**EXERCISE AIM:** The lines that make up this material should each be returned exactly.

**INFORMATION:**
------------------------------
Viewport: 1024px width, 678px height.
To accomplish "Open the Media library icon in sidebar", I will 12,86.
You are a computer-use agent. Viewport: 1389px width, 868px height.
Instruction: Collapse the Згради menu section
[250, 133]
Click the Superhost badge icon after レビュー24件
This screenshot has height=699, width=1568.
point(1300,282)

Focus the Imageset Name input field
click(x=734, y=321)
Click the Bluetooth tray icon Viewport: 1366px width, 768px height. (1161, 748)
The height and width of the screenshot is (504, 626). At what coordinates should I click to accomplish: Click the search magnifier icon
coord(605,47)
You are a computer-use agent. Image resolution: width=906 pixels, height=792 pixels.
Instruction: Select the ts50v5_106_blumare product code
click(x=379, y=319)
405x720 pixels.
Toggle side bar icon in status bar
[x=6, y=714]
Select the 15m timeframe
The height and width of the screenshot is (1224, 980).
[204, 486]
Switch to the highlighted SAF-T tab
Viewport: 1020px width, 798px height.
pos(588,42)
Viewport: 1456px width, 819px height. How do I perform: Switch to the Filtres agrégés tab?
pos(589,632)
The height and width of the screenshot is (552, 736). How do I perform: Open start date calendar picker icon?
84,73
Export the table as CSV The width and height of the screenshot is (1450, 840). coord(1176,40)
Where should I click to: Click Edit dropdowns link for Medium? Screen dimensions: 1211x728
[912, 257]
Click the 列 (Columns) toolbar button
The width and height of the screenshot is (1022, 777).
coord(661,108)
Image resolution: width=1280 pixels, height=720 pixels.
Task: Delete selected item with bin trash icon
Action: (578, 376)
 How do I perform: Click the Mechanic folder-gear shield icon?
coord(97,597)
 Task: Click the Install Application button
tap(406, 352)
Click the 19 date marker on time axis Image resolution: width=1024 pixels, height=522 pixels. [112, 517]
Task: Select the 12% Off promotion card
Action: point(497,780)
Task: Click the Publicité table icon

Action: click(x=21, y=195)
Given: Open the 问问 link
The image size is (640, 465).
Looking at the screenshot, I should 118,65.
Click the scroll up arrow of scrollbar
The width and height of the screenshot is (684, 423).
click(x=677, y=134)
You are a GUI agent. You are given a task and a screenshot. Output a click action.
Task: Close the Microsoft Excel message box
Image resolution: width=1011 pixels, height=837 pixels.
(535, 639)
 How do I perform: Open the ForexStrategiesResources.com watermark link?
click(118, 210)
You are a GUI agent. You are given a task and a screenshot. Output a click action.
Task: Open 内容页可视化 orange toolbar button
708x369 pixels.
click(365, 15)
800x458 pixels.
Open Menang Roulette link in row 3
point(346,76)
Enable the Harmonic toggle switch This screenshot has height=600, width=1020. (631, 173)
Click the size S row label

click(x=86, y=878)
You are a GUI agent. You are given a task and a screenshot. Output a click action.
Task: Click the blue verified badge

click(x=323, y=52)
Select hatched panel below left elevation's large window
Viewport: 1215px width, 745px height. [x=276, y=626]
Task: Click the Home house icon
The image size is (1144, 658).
------------------------------
**RESULT OF THE EXERCISE:**
Viewport: 1024px width, 678px height.
To accomplish "Open the Media library icon in sidebar", I will 12,86.
You are a computer-use agent. Viewport: 1389px width, 868px height.
Instruction: Collapse the Згради menu section
[250, 133]
Click the Superhost badge icon after レビュー24件
This screenshot has height=699, width=1568.
point(1300,282)

Focus the Imageset Name input field
click(x=734, y=321)
Click the Bluetooth tray icon Viewport: 1366px width, 768px height. (1161, 748)
The height and width of the screenshot is (504, 626). At what coordinates should I click to accomplish: Click the search magnifier icon
coord(605,47)
You are a computer-use agent. Image resolution: width=906 pixels, height=792 pixels.
Instruction: Select the ts50v5_106_blumare product code
click(x=379, y=319)
405x720 pixels.
Toggle side bar icon in status bar
[x=6, y=714]
Select the 15m timeframe
The height and width of the screenshot is (1224, 980).
[204, 486]
Switch to the highlighted SAF-T tab
Viewport: 1020px width, 798px height.
pos(588,42)
Viewport: 1456px width, 819px height. How do I perform: Switch to the Filtres agrégés tab?
pos(589,632)
The height and width of the screenshot is (552, 736). How do I perform: Open start date calendar picker icon?
84,73
Export the table as CSV The width and height of the screenshot is (1450, 840). coord(1176,40)
Where should I click to: Click Edit dropdowns link for Medium? Screen dimensions: 1211x728
[912, 257]
Click the 列 (Columns) toolbar button
The width and height of the screenshot is (1022, 777).
coord(661,108)
Image resolution: width=1280 pixels, height=720 pixels.
Task: Delete selected item with bin trash icon
Action: (578, 376)
 How do I perform: Click the Mechanic folder-gear shield icon?
coord(97,597)
 Task: Click the Install Application button
tap(406, 352)
Click the 19 date marker on time axis Image resolution: width=1024 pixels, height=522 pixels. [112, 517]
Task: Select the 12% Off promotion card
Action: point(497,780)
Task: Click the Publicité table icon

Action: click(x=21, y=195)
Given: Open the 问问 link
The image size is (640, 465).
Looking at the screenshot, I should 118,65.
Click the scroll up arrow of scrollbar
The width and height of the screenshot is (684, 423).
click(x=677, y=134)
You are a GUI agent. You are given a task and a screenshot. Output a click action.
Task: Close the Microsoft Excel message box
Image resolution: width=1011 pixels, height=837 pixels.
(535, 639)
 How do I perform: Open the ForexStrategiesResources.com watermark link?
click(118, 210)
You are a GUI agent. You are given a task and a screenshot. Output a click action.
Task: Open 内容页可视化 orange toolbar button
708x369 pixels.
click(365, 15)
800x458 pixels.
Open Menang Roulette link in row 3
point(346,76)
Enable the Harmonic toggle switch This screenshot has height=600, width=1020. (631, 173)
Click the size S row label

click(x=86, y=878)
You are a GUI agent. You are given a task and a screenshot. Output a click action.
Task: Click the blue verified badge

click(x=323, y=52)
Select hatched panel below left elevation's large window
Viewport: 1215px width, 745px height. [x=276, y=626]
Task: Click the Home house icon
The image size is (1144, 658).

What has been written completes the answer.